Moreover, in order to reconstruct the experiment of Ma et al., I picked 6,421 URL-based features from the IG Top 10,000 feature set to conduct another experiment. The C value automatically specified by SVMlight was 0.022, and I additionally chose 0.0022 for an extra test. Besides, because the ratio of the numbers of malicious and benign samples was identical to previous, I directly adopted the same cost factor value, J= 60. Table 5.7 lists the results.

Penalty Factor (C) Accuracy Week 0

(cross-validation) Week 1 Week 2 Week 3

0.0022

TP Rate (%) 85.83 88.33 90.00 83.33

FP Rate (%) 17.49 21.01 25.33 26.89

0.022

TP Rate (%) 75.83 73.33 70.00 69.17

FP Rate (%) 7.67 8.56 8.66 9.65

Table 5.7: Detection accuracy of URL-only learning model

Although I couldn’t obtain as high accuracy as the experimental results of Ma et al., I could reproduce the trend of change and observe the accuracy decline as time went by. This means that the URL-only learning model could be out of date soon because malicious web URLs change even more frequently than page contents. When manually inspecting the malicious samples correctly detected by this URL-only model, I could see many of the pages were phishing, which also proved my guess.

Chapter 6

CONCLUSION

The keys for machine learning applications to get succeed include data collection, feature ex-traction and learning model fine-tuning, and all of them are equally significant. In this chapter, I would like to briefly recap these stages and reemphasize the key points in my study. On the other hand, there’s no doubt that my solution is not perfect, but through this research, I have been inspired with more ideas of improving both web threat protection and machine learning.

I would also list some possible enhancements and hopefully they could be realized as a useful product in the future.

Recap

In the data collection stage, the primary difficulties were about crawling the malicious pages.

I had to play some tricks on the malicious web server so that I could successfully download the pages on the server. Besides, correctly labeling the samples should be the most important work in this stage. Therefore, I needed to manually inspect those malicious pages in case some benign pages were labeled as malicious and contaminated the sample dataset.

A good feature extraction strategy relies on the domain knowledge of the field one wants to apply machine learning to. In my study, the domain is about web threat protection. I referenced related work published in journals or conferences and also consulted domain experts working in the security vendor where the URL data were from, so that I decided to extract both URL and page content features from the sample dataset. In addition, Information Gain could filter the

most discriminative features and help not only reduce the complexity but enhance the accuracy.

While fine-tuning an SVM learning model using SVMlight, I could adjust the penalty factor (C) and the cost factor (J) to achieve the best detection accuracy.

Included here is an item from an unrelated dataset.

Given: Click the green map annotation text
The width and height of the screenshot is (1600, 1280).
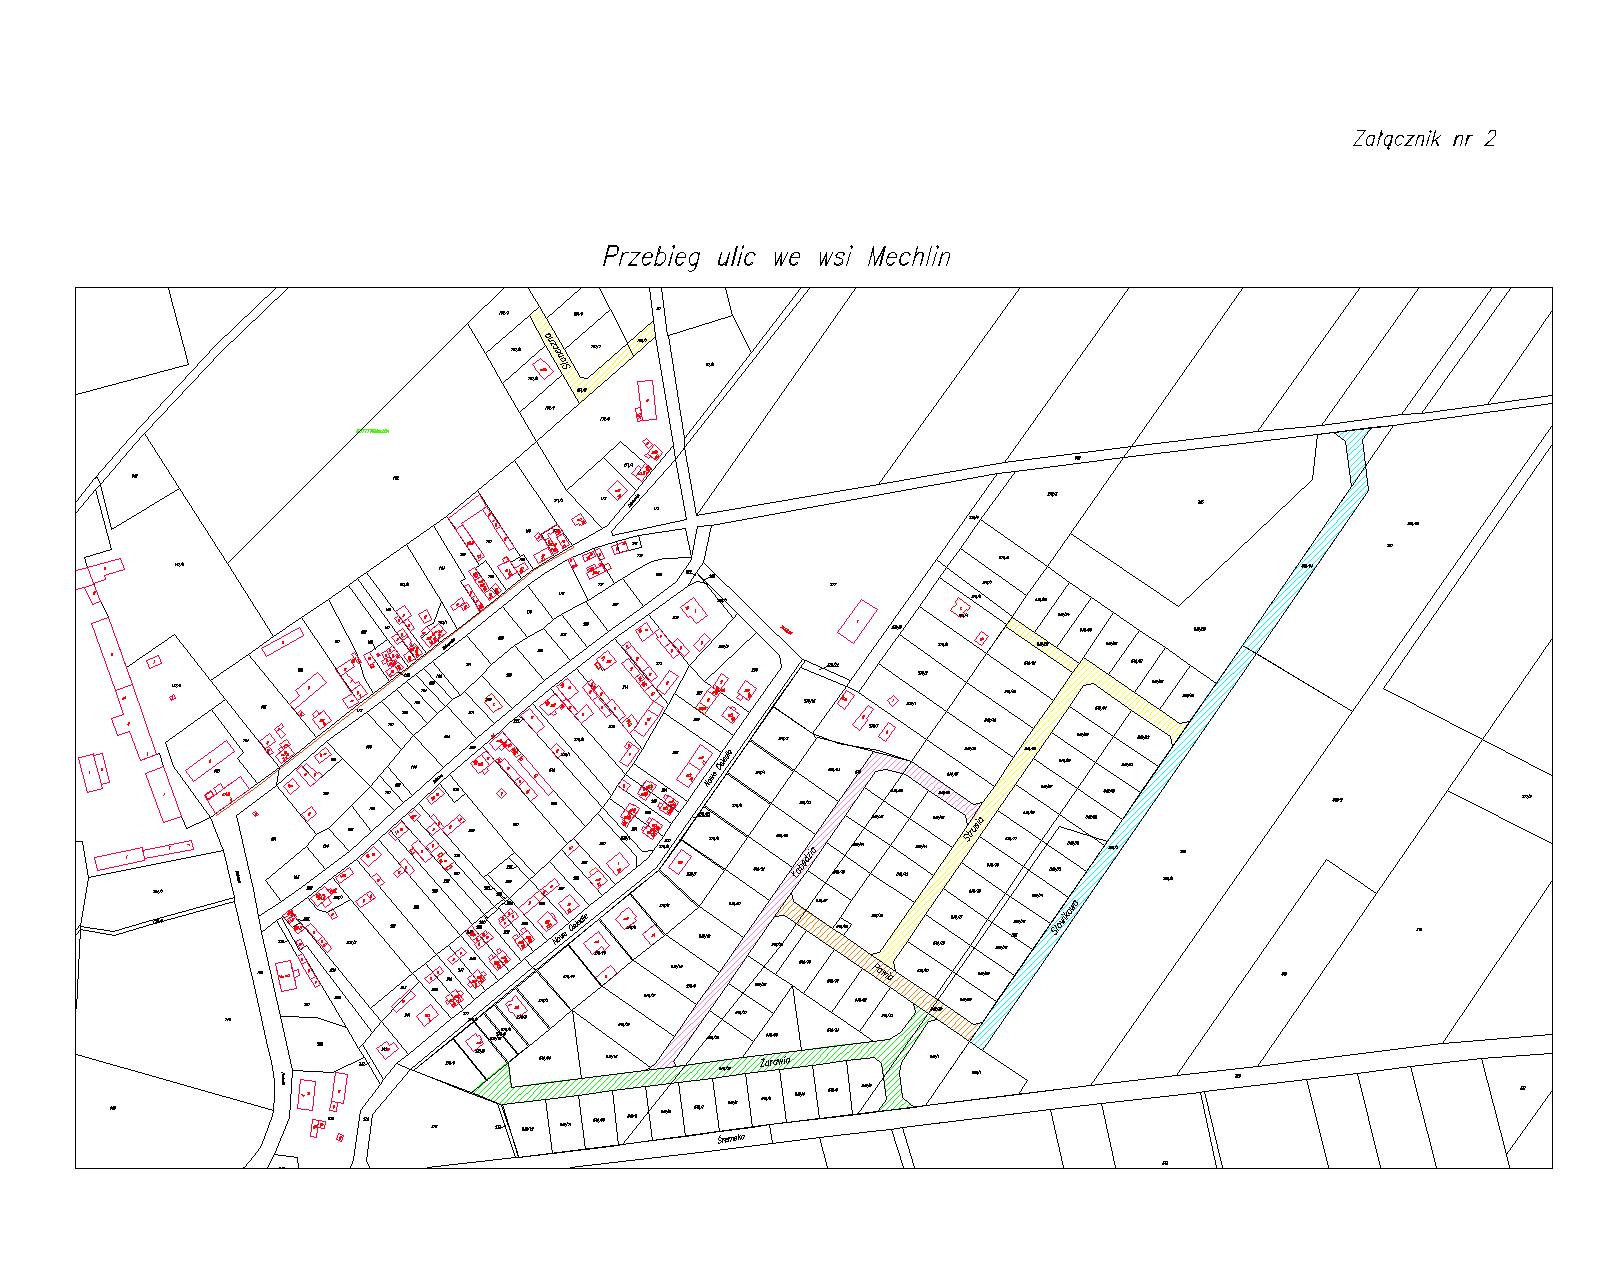Looking at the screenshot, I should tap(371, 431).
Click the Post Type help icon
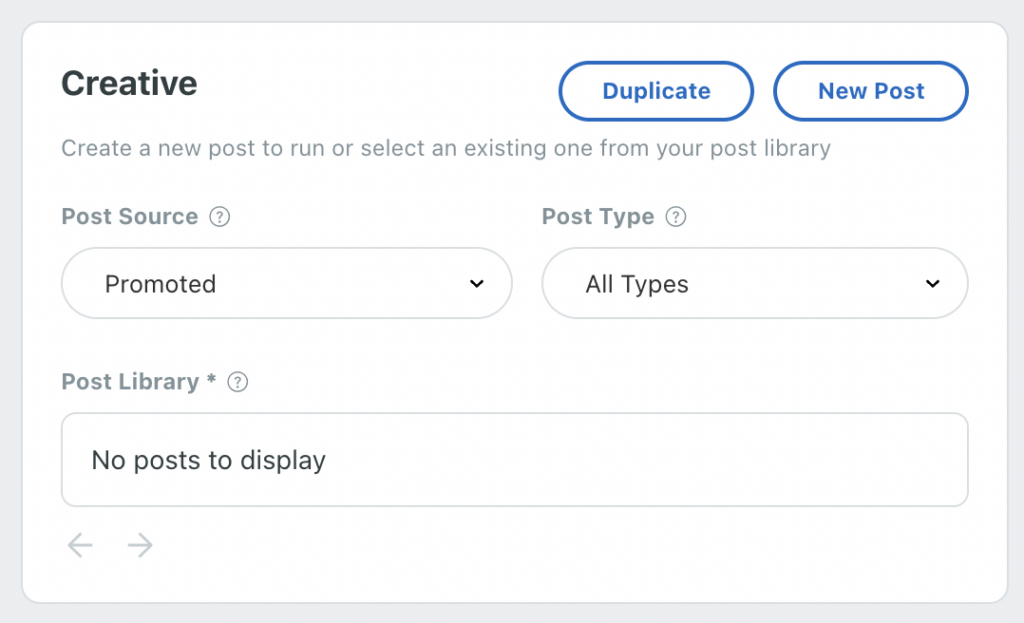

In my study, I finally concluded that when 10,000 top discriminative features were used, parameters of C = 0.001 and J = 60 could yield the highest TP rate of 89.98% with the acceptable FP rate of 8.27%. Furthermore, I conducted an experiment to simulate the conditions of the real world and proved that my learn-ing model is resistant to the effect of frequent change of malicious web pages.